Present the listing below as a Markdown table with two columns, Row and Line, numbering each line and omitting blank lines.

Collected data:
───

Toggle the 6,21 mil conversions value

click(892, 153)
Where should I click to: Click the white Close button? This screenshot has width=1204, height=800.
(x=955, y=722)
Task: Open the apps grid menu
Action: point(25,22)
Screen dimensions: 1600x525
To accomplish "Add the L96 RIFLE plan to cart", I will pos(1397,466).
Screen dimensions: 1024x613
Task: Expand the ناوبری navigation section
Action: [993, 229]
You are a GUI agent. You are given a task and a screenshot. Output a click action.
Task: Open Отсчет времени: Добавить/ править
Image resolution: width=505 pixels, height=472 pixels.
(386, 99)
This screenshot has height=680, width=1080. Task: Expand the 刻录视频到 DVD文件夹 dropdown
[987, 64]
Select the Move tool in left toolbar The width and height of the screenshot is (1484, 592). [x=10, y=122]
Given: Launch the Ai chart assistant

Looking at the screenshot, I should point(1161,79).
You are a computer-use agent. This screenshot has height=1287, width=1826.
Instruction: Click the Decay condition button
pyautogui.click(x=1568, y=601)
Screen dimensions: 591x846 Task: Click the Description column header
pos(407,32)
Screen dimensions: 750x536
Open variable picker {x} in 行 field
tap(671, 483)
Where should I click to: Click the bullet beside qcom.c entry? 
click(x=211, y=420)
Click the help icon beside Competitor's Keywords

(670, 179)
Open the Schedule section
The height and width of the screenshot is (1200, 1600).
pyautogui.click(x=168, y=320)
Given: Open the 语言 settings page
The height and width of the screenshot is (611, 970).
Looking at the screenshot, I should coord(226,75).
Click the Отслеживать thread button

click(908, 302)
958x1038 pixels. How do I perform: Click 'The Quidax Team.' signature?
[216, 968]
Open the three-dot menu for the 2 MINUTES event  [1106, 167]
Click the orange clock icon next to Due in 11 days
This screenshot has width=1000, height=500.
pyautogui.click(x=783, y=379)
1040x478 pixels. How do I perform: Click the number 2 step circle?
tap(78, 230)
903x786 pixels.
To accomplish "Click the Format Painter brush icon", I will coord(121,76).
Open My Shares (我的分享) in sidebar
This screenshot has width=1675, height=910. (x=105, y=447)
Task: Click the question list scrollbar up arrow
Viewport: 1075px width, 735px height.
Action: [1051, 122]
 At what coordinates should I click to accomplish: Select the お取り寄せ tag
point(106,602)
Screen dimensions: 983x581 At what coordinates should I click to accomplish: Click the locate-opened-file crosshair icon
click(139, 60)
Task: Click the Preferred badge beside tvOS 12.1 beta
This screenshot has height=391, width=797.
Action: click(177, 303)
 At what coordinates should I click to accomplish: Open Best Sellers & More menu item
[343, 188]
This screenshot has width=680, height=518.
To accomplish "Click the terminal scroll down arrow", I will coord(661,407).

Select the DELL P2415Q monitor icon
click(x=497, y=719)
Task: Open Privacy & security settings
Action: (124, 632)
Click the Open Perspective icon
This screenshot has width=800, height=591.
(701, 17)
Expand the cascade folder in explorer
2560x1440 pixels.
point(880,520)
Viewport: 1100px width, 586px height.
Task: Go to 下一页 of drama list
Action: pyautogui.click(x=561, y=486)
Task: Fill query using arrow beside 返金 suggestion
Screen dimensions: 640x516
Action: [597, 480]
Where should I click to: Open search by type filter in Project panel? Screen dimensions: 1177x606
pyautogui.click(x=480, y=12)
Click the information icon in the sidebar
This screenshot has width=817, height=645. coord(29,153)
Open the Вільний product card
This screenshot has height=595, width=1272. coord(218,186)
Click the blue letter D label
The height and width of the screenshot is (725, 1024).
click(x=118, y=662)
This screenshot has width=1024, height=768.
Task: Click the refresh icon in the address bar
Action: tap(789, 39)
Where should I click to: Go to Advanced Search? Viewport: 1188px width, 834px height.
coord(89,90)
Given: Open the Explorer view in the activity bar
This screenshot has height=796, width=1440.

───

_TASK RESULT:_
| Row | Line |
|---|---|
| 1 | Toggle the 6,21 mil conversions value |
| 2 | click(892, 153) |
| 3 | Where should I click to: Click the white Close button? This screenshot has width=1204, height=800. |
| 4 | (x=955, y=722) |
| 5 | Task: Open the apps grid menu |
| 6 | Action: point(25,22) |
| 7 | Screen dimensions: 1600x525 |
| 8 | To accomplish "Add the L96 RIFLE plan to cart", I will pos(1397,466). |
| 9 | Screen dimensions: 1024x613 |
| 10 | Task: Expand the ناوبری navigation section |
| 11 | Action: [993, 229] |
| 12 | You are a GUI agent. You are given a task and a screenshot. Output a click action. |
| 13 | Task: Open Отсчет времени: Добавить/ править |
| 14 | Image resolution: width=505 pixels, height=472 pixels. |
| 15 | (386, 99) |
| 16 | This screenshot has height=680, width=1080. Task: Expand the 刻录视频到 DVD文件夹 dropdown |
| 17 | [987, 64] |
| 18 | Select the Move tool in left toolbar The width and height of the screenshot is (1484, 592). [x=10, y=122] |
| 19 | Given: Launch the Ai chart assistant |
| 20 | Looking at the screenshot, I should point(1161,79). |
| 21 | You are a computer-use agent. This screenshot has height=1287, width=1826. |
| 22 | Instruction: Click the Decay condition button |
| 23 | pyautogui.click(x=1568, y=601) |
| 24 | Screen dimensions: 591x846 Task: Click the Description column header |
| 25 | pos(407,32) |
| 26 | Screen dimensions: 750x536 |
| 27 | Open variable picker {x} in 行 field |
| 28 | tap(671, 483) |
| 29 | Where should I click to: Click the bullet beside qcom.c entry?  |
| 30 | click(x=211, y=420) |
| 31 | Click the help icon beside Competitor's Keywords |
| 32 | (670, 179) |
| 33 | Open the Schedule section |
| 34 | The height and width of the screenshot is (1200, 1600). |
| 35 | pyautogui.click(x=168, y=320) |
| 36 | Given: Open the 语言 settings page |
| 37 | The height and width of the screenshot is (611, 970). |
| 38 | Looking at the screenshot, I should coord(226,75). |
| 39 | Click the Отслеживать thread button |
| 40 | click(908, 302) |
| 41 | 958x1038 pixels. How do I perform: Click 'The Quidax Team.' signature? |
| 42 | [216, 968] |
| 43 | Open the three-dot menu for the 2 MINUTES event  [1106, 167] |
| 44 | Click the orange clock icon next to Due in 11 days |
| 45 | This screenshot has width=1000, height=500. |
| 46 | pyautogui.click(x=783, y=379) |
| 47 | 1040x478 pixels. How do I perform: Click the number 2 step circle? |
| 48 | tap(78, 230) |
| 49 | 903x786 pixels. |
| 50 | To accomplish "Click the Format Painter brush icon", I will coord(121,76). |
| 51 | Open My Shares (我的分享) in sidebar |
| 52 | This screenshot has width=1675, height=910. (x=105, y=447) |
| 53 | Task: Click the question list scrollbar up arrow |
| 54 | Viewport: 1075px width, 735px height. |
| 55 | Action: [1051, 122] |
| 56 |  At what coordinates should I click to accomplish: Select the お取り寄せ tag |
| 57 | point(106,602) |
| 58 | Screen dimensions: 983x581 At what coordinates should I click to accomplish: Click the locate-opened-file crosshair icon |
| 59 | click(139, 60) |
| 60 | Task: Click the Preferred badge beside tvOS 12.1 beta |
| 61 | This screenshot has height=391, width=797. |
| 62 | Action: click(177, 303) |
| 63 |  At what coordinates should I click to accomplish: Open Best Sellers & More menu item |
| 64 | [343, 188] |
| 65 | This screenshot has width=680, height=518. |
| 66 | To accomplish "Click the terminal scroll down arrow", I will coord(661,407). |
| 67 | Select the DELL P2415Q monitor icon |
| 68 | click(x=497, y=719) |
| 69 | Task: Open Privacy & security settings |
| 70 | Action: (124, 632) |
| 71 | Click the Open Perspective icon |
| 72 | This screenshot has width=800, height=591. |
| 73 | (701, 17) |
| 74 | Expand the cascade folder in explorer |
| 75 | 2560x1440 pixels. |
| 76 | point(880,520) |
| 77 | Viewport: 1100px width, 586px height. |
| 78 | Task: Go to 下一页 of drama list |
| 79 | Action: pyautogui.click(x=561, y=486) |
| 80 | Task: Fill query using arrow beside 返金 suggestion |
| 81 | Screen dimensions: 640x516 |
| 82 | Action: [597, 480] |
| 83 | Where should I click to: Open search by type filter in Project panel? Screen dimensions: 1177x606 |
| 84 | pyautogui.click(x=480, y=12) |
| 85 | Click the information icon in the sidebar |
| 86 | This screenshot has width=817, height=645. coord(29,153) |
| 87 | Open the Вільний product card |
| 88 | This screenshot has height=595, width=1272. coord(218,186) |
| 89 | Click the blue letter D label |
| 90 | The height and width of the screenshot is (725, 1024). |
| 91 | click(x=118, y=662) |
| 92 | This screenshot has width=1024, height=768. |
| 93 | Task: Click the refresh icon in the address bar |
| 94 | Action: tap(789, 39) |
| 95 | Where should I click to: Go to Advanced Search? Viewport: 1188px width, 834px height. |
| 96 | coord(89,90) |
| 97 | Given: Open the Explorer view in the activity bar |
| 98 | This screenshot has height=796, width=1440. |